**Records for the exercise:**

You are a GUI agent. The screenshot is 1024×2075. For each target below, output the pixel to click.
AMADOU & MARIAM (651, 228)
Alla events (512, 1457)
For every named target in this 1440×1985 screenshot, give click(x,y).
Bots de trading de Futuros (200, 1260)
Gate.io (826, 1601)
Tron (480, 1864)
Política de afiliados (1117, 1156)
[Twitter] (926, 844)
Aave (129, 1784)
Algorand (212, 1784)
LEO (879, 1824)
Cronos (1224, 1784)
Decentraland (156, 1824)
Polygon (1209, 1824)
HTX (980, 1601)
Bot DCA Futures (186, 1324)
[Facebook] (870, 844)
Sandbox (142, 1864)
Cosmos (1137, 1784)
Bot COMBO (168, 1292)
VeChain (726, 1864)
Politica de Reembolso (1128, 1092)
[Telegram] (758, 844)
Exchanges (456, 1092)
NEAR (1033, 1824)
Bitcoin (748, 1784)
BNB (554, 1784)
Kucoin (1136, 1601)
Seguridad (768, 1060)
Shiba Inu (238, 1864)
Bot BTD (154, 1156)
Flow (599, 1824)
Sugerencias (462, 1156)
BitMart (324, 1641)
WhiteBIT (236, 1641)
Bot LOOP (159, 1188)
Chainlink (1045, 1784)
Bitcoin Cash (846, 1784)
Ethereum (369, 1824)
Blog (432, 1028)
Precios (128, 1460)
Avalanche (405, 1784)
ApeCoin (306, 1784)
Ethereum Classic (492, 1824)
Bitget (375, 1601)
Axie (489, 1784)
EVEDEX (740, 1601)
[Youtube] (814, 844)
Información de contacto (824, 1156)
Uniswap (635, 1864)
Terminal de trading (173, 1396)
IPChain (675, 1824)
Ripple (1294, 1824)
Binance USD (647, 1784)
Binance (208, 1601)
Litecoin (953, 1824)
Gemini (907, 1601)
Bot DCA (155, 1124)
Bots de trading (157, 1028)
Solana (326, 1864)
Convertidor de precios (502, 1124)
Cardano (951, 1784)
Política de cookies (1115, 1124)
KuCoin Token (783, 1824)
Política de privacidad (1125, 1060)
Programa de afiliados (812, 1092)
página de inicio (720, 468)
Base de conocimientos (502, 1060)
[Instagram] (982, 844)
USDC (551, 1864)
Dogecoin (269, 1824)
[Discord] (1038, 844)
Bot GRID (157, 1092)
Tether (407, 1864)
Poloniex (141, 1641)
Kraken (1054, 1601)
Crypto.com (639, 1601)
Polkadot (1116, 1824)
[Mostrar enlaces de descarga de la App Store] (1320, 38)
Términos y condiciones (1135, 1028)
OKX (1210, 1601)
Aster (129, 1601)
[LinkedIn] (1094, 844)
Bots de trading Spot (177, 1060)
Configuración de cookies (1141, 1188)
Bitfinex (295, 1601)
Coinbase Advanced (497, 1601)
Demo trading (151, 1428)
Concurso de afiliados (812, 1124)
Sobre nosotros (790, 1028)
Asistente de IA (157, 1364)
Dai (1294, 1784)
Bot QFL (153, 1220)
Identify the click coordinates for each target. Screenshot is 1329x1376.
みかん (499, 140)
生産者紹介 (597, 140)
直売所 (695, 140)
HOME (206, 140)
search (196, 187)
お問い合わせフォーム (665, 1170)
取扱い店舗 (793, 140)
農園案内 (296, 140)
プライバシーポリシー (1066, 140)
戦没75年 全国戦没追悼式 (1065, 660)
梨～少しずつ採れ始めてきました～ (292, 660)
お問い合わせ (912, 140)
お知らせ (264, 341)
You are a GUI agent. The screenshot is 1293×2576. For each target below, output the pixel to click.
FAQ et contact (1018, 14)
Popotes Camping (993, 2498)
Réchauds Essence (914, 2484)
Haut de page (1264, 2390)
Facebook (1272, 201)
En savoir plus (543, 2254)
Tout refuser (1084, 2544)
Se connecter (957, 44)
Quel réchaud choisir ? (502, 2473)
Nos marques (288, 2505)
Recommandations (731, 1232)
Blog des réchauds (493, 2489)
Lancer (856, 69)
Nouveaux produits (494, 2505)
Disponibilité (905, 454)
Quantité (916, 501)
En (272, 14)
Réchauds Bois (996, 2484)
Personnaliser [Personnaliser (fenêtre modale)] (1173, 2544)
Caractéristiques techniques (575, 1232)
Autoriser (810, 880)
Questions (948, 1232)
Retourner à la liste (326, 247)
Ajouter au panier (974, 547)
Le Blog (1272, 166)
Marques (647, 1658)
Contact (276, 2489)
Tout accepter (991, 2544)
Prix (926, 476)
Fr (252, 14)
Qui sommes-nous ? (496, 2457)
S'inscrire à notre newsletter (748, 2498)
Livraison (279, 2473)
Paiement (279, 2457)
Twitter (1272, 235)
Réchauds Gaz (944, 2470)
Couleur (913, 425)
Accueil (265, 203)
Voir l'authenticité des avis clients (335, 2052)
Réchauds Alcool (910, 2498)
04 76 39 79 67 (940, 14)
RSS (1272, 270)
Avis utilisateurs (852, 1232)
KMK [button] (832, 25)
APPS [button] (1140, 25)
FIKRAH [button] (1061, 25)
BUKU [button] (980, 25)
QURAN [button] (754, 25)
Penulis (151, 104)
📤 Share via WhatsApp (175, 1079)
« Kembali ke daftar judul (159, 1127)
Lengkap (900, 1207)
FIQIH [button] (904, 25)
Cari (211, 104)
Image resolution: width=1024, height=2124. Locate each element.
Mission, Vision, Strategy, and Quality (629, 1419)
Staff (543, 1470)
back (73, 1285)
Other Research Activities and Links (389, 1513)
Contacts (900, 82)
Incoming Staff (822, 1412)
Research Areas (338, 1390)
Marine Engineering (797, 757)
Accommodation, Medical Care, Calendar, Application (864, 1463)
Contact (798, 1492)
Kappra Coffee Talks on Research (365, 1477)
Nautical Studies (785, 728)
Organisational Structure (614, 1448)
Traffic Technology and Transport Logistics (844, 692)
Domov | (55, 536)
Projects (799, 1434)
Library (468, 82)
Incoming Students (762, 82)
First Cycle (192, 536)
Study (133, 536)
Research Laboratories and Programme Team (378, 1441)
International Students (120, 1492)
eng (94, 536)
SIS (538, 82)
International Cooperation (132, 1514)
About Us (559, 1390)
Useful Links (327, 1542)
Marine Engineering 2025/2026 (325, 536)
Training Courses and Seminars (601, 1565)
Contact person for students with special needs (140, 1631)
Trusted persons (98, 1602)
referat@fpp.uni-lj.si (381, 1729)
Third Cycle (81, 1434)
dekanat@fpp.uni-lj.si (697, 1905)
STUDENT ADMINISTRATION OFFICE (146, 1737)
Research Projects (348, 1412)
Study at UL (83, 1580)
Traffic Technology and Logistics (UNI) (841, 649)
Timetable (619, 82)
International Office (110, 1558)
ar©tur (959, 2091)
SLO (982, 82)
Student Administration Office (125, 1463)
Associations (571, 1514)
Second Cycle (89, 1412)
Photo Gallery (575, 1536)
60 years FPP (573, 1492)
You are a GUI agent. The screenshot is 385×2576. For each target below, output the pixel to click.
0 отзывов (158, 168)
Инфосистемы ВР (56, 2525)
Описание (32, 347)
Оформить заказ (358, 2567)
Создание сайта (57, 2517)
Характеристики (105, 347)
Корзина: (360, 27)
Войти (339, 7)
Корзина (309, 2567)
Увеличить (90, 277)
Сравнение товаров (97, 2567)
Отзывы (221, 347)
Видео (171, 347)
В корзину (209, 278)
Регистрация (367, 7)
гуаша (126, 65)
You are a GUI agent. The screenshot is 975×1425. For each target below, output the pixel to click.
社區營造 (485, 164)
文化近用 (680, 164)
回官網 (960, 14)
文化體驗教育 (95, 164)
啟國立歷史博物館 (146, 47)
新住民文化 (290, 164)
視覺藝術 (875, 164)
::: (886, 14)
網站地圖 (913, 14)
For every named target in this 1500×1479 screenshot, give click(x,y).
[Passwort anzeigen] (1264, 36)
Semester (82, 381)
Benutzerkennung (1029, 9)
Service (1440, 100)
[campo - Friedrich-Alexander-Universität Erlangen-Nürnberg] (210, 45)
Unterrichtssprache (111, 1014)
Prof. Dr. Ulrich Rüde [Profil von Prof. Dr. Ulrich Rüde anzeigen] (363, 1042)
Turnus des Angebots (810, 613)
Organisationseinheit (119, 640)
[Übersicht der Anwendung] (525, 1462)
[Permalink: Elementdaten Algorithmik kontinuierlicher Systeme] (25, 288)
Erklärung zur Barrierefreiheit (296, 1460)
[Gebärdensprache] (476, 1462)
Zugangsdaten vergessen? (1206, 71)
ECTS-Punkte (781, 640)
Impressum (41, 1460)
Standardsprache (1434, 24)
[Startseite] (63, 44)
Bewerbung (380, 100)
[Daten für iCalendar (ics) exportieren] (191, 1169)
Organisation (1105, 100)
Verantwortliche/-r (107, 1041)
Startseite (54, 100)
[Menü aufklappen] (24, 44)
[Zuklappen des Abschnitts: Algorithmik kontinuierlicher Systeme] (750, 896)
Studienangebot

**Task directions:**
Write out every line of the data from the line with "BitMart (324, 1641)" to the line with "Quel réchaud choisir ? (502, 2473)", including both of those lines, with no changes.

**Problem solution:**
BitMart (324, 1641)
WhiteBIT (236, 1641)
Bot LOOP (159, 1188)
Chainlink (1045, 1784)
Bitcoin Cash (846, 1784)
Ethereum (369, 1824)
Blog (432, 1028)
Precios (128, 1460)
Avalanche (405, 1784)
ApeCoin (306, 1784)
Ethereum Classic (492, 1824)
Bitget (375, 1601)
Axie (489, 1784)
EVEDEX (740, 1601)
[Youtube] (814, 844)
Información de contacto (824, 1156)
Uniswap (635, 1864)
Terminal de trading (173, 1396)
IPChain (675, 1824)
Ripple (1294, 1824)
Binance USD (647, 1784)
Binance (208, 1601)
Litecoin (953, 1824)
Gemini (907, 1601)
Bot DCA (155, 1124)
Bots de trading (157, 1028)
Solana (326, 1864)
Convertidor de precios (502, 1124)
Cardano (951, 1784)
Política de cookies (1115, 1124)
KuCoin Token (783, 1824)
Política de privacidad (1125, 1060)
Programa de afiliados (812, 1092)
página de inicio (720, 468)
Base de conocimientos (502, 1060)
[Instagram] (982, 844)
USDC (551, 1864)
Dogecoin (269, 1824)
[Discord] (1038, 844)
Bot GRID (157, 1092)
Tether (407, 1864)
Poloniex (141, 1641)
Kraken (1054, 1601)
Crypto.com (639, 1601)
Polkadot (1116, 1824)
[Mostrar enlaces de descarga de la App Store] (1320, 38)
Términos y condiciones (1135, 1028)
OKX (1210, 1601)
Aster (129, 1601)
[LinkedIn] (1094, 844)
Bots de trading Spot (177, 1060)
Configuración de cookies (1141, 1188)
Bitfinex (295, 1601)
Coinbase Advanced (497, 1601)
Demo trading (151, 1428)
Concurso de afiliados (812, 1124)
Sobre nosotros (790, 1028)
Asistente de IA (157, 1364)
Dai (1294, 1784)
Bot QFL (153, 1220)
Identify the click coordinates for each target. Screenshot is 1329x1376.
みかん (499, 140)
生産者紹介 (597, 140)
直売所 (695, 140)
HOME (206, 140)
search (196, 187)
お問い合わせフォーム (665, 1170)
取扱い店舗 (793, 140)
農園案内 (296, 140)
プライバシーポリシー (1066, 140)
戦没75年 全国戦没追悼式 (1065, 660)
梨～少しずつ採れ始めてきました～ (292, 660)
お問い合わせ (912, 140)
お知らせ (264, 341)
You are a GUI agent. The screenshot is 1293×2576. For each target below, output the pixel to click.
FAQ et contact (1018, 14)
Popotes Camping (993, 2498)
Réchauds Essence (914, 2484)
Haut de page (1264, 2390)
Facebook (1272, 201)
En savoir plus (543, 2254)
Tout refuser (1084, 2544)
Se connecter (957, 44)
Quel réchaud choisir ? (502, 2473)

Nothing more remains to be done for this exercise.